Russlands Literat Viktor Jerofejew

Von den einen wird er gefeiert wie ein Pop-Star, für die anderen zählt er zu jenen Autoren, die Russland am meisten geschadet haben. Die Rede ist von Viktor Jerofejew. Heute ist der 67-Jährige eine der bekanntesten literarischen Stimmen seines Landes.

Morgenjournal, 31.3.2015

Viktor Jerofejew ist eine Schlüsselfigur für das Verständnis der russischen Gegenwart. Aufgewachsen zwischen westlicher Welt und Stalinismus - sein Vater war Dolmetscher von Stalin und Botschafter in Paris -, kennt man ihn nicht nur als Autor von Romanen wie "Der gute Stalin", "Russische Apokalypse" und - zuletzt erschienen - "Die Akimuden", sondern auch als kritischen und pointierten Essayisten. Von den einen wird er gefeiert wie ein Pop-Star, für die anderen zählt er zu jenen Autoren, die Russland am meisten geschadet haben.

In Russland beginnt jetzt die Ära der physischen Abrechnung, sagt Viktor Jerofejew. Vor dem Ukraine-Krieg seien die Diskussionen hart gewesen, aber nicht blutig. Jetzt fließt Blut. Er, Jerofejew selbst, könnte das erste intellektuelle Opfer sein.

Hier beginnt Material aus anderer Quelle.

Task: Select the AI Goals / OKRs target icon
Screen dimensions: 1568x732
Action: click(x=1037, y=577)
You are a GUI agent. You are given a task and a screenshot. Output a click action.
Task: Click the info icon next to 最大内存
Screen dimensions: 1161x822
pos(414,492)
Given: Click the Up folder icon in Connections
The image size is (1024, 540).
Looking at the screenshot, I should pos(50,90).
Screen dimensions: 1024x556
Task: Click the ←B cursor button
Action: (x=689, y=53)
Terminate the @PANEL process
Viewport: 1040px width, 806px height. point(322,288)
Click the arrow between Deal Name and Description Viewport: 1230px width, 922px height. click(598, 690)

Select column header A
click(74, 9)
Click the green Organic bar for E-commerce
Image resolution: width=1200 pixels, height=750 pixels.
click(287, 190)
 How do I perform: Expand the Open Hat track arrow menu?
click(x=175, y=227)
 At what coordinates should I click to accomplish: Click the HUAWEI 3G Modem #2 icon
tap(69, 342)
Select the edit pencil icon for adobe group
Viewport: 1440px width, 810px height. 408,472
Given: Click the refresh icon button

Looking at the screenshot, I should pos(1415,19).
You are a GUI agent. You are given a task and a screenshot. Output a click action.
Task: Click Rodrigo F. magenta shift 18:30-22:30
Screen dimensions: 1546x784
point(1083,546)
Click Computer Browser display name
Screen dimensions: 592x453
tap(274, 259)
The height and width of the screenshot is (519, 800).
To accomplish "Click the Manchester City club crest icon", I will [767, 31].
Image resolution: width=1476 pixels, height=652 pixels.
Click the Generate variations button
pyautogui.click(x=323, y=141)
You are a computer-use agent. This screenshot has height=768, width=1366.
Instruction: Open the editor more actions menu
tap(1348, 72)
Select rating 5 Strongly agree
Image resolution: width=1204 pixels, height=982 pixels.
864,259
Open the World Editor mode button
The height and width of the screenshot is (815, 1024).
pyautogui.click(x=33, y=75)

Viktor Jerofejew ist ein scharfzüngiger Kritiker, der auch im deutschen und US-amerikanischen Feuilleton mit schöner Regelmäßigkeit die russische Gegenwart seziert. Mit dem Mord an Nemzow sei eine rote Linie überschritten worden, sagt Jerofejew und er zieht eine Parallele zur Ermordung Sergej Kirows 1934 in Leningrad - es war damals das Signal für den Beginn des großen Stalinterrors. Bleibt die Frage: Wohin treibt das Russland des Kremls heute?

Demokratie - "ein nie beschrittener Weg"

Ein großer Fehler des Westens war, dass er 13 Jahre lang geglaubt hat, dass Russland auch den europäischen Weg gehen wird, einen Weg in Richtung Demokratie. Man hat gemeint, es geht deswegen alles so langsam, weil es für Russland ein schwieriger Weg ist. Aber tatsächlich wurde dieser Weg nie beschritten, seit dem Beginn der Ära Putin. Wir sind in eine ganz andere Richtung gegangen.

"Es kam die Zeit sich vom Westen abzuwenden, ihm unser wahres Gesicht zu zeigen, das Spiegelbild unseres Hinterteils", schrieb Viktor Jerofejew unlängst in der "Frankfurter Allgemeinen Zeitung". Und weiter heißt es da: "Putin sei Dank. Er führte die russische Seele in allen Einzelheiten vor. Sei gegrüßt, du unser ursprünglicher Rassismus!"

"Die Geschichte bewegt sich im Kreis"

Vor dem Krieg in der Ukraine hätte ich gesagt, Putin ist liberaler als 80 Prozent der russischen Bevölkerung. Weil er war derjenige, der versucht hat, die ultranationalistischen Tendenzen zu stoppen. Jetzt hat er ihnen die Hand gereicht, sie sind auf der gleichen Seite. Das heißt: Die Propaganda beginnt, die Sprache des Volkes zu sprechen.

Die Gegenwart - das sei jedenfalls "die schrecklichste Zeit bisher in meinem Leben" - sagt Viktor Jerofejew, der zu führenden Köpfen des Establishments ebenso Kontakt hält, wie zur Opposition. Und er weiß: Auch wenn der Kremlchef unter der Bevölkerung hohe Popularität genießt, wichtig ist, wie sich die Eliten zum Präsidenten verhalten.

Das Problem ist dieser russisch-ukrainische Krieg, den auch viele im Kreml nicht wollen. Weil Krieg heißt Blut, Leichen, Isolation und sie sagen natürlich: "Ja, wir stehen hinter Putin, aber ich glaube, dass nicht so viele in den russischen Eliten die Fortdauer dieser Politik wollen", so Viktor Jerofejew, der sich in vorsichtigem Optimismus übt.

Die Geschichte Russlands verläuft nicht linear, sie bewegt sich im Kreis. Nach Stalin war am nächsten Tag Tauwetter, nach Breschnew kam auch ein anderer. Und nach Putin wird die nächste Station der Frühling sein. Eine Art Liberalisierung. Dann wird diese liberale demokratische Opposition das Sagen haben. Wann das sein wird: Nach Putin. Wann "nach Putin" ist, das weiß niemand, auch nicht Putin selbst.